Tells Tod

Grün wird die Alpe werden, stürzt die Lawin‘ einmal;

Zu Berge ziehn die Herden, fuhr erst der Schnee zu Tal.

Euch stellt, ihr Alpensöhne, mit jedem neuen Jahr

Des Eises Bruch vom Föhne der Kampf von Freiheit dar.

Da braust der wilde Schächen hervor aus seiner Schlucht,

Und Fels und Tanne brechen von seiner jähen Flucht.

Er hat den Steg begraben, der ob der Stäube hing,

Hat weggespült den Knaben, der auf dem Stege ging.

Und eben schritt ein andrer zur Brücke, da sie brach;

Nicht stutzt der greise Wandrer, wirft sich dem Knaben nach,

Fasst ihn mit Adlerschnelle, trägt ihn zum sichern Ort.

Das Kind entspringt der Welle; den Alten reisst sie fort.

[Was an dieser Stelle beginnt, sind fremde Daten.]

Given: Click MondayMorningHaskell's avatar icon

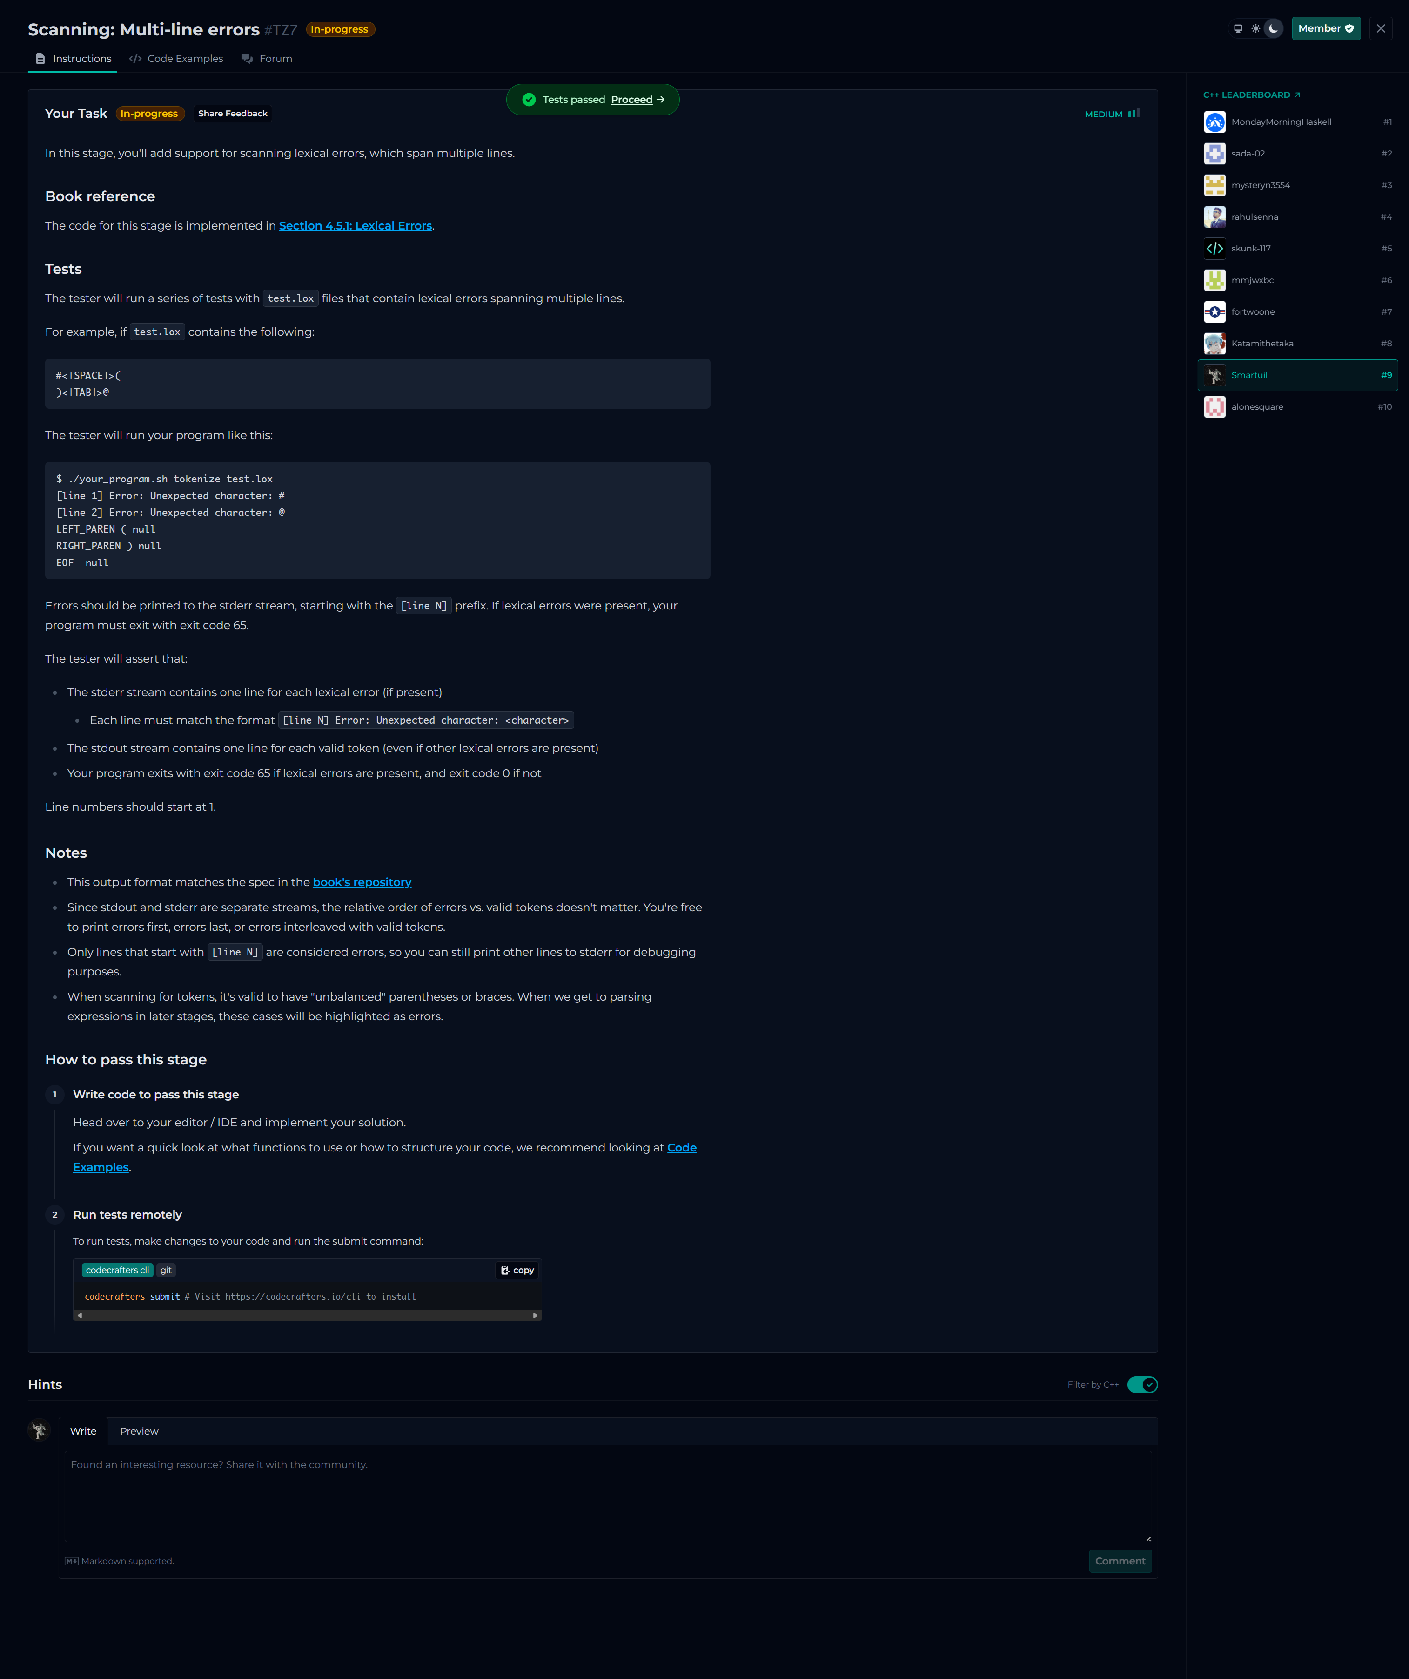Looking at the screenshot, I should (1214, 122).
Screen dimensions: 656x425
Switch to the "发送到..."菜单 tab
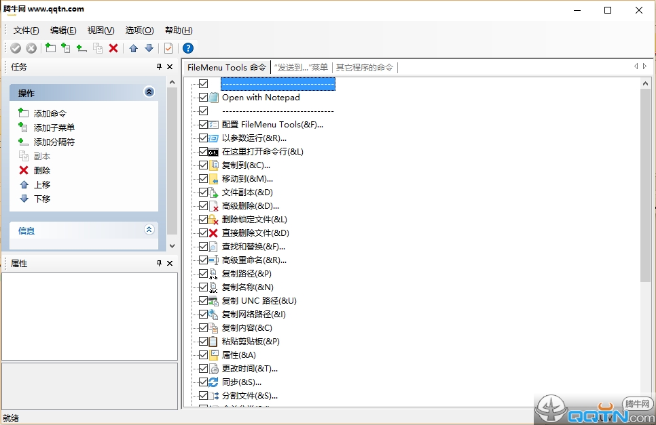point(301,67)
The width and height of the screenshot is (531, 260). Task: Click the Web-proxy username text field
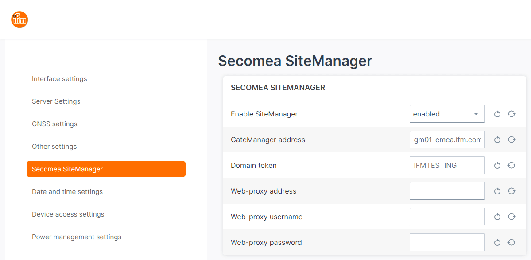(447, 217)
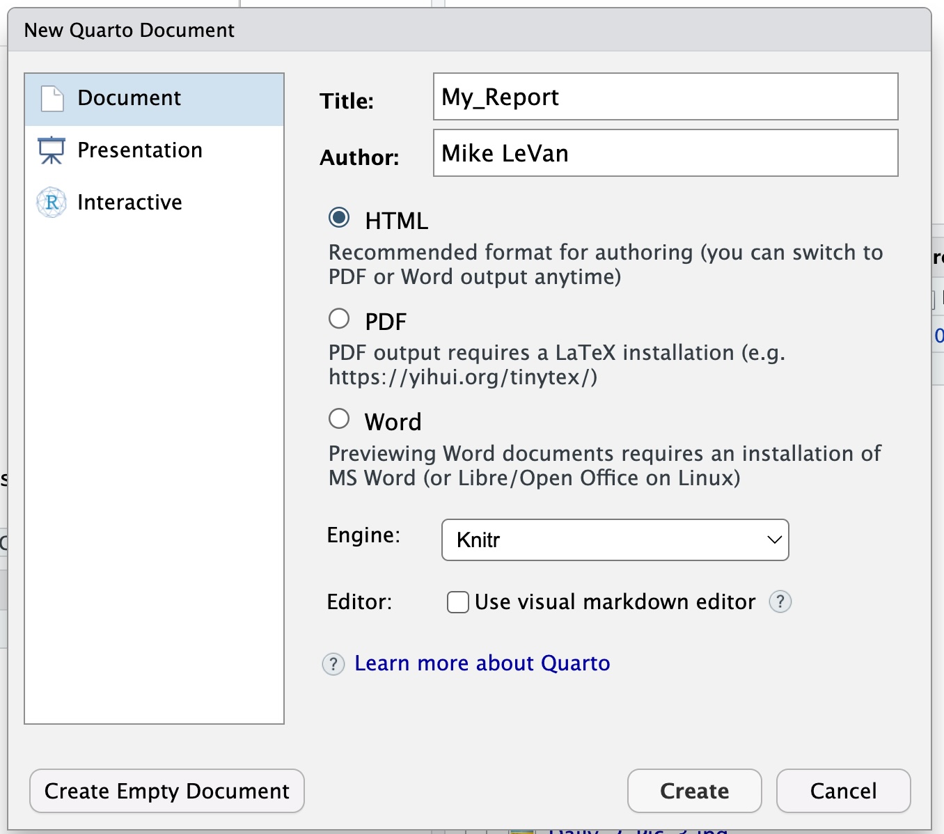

Doch als nun ausgestossen die Flut den toten Laib,

Da stehn um ihn, ergossen in Jammer, Mann und Weib.

Als kracht in seinem Grunde des Rotstocks Felsgestell,

Erschallt’s aus einem Munde: « Der Tell ist tot, der Tell! »

Wär‘ ich ein Sohn der Berge, ein Hirt am ew’gen Schnee,

Wär‘ ich ein kecker Ferge auf Uri’s grünem See,

Und trät‘ in meinem Harme zum Tell, wo er verschied,

Des Toten Haupt im Arme, spräch‘ ich mein Klagelied:

«Da liegst du, eine Leiche, der aller Leben war;

Dir trieft noch um das bleiche Gesicht dein greises Haar.

Hier steht, den du gerettet, ein Kind, wie Milch und Blut;

Das Land, das du entkettet, steht rings in Alpenglut.

Die Kraft derselben Liebe, die du dem Knaben trugst,

Ward einst in dir zum Triebe, dass du den Zwingherrn schlugst.

Nie schlummernd, nie erschrocken, war Retten stets dein Brauch,

Wie in den braunen Locken, so in den grauen auch.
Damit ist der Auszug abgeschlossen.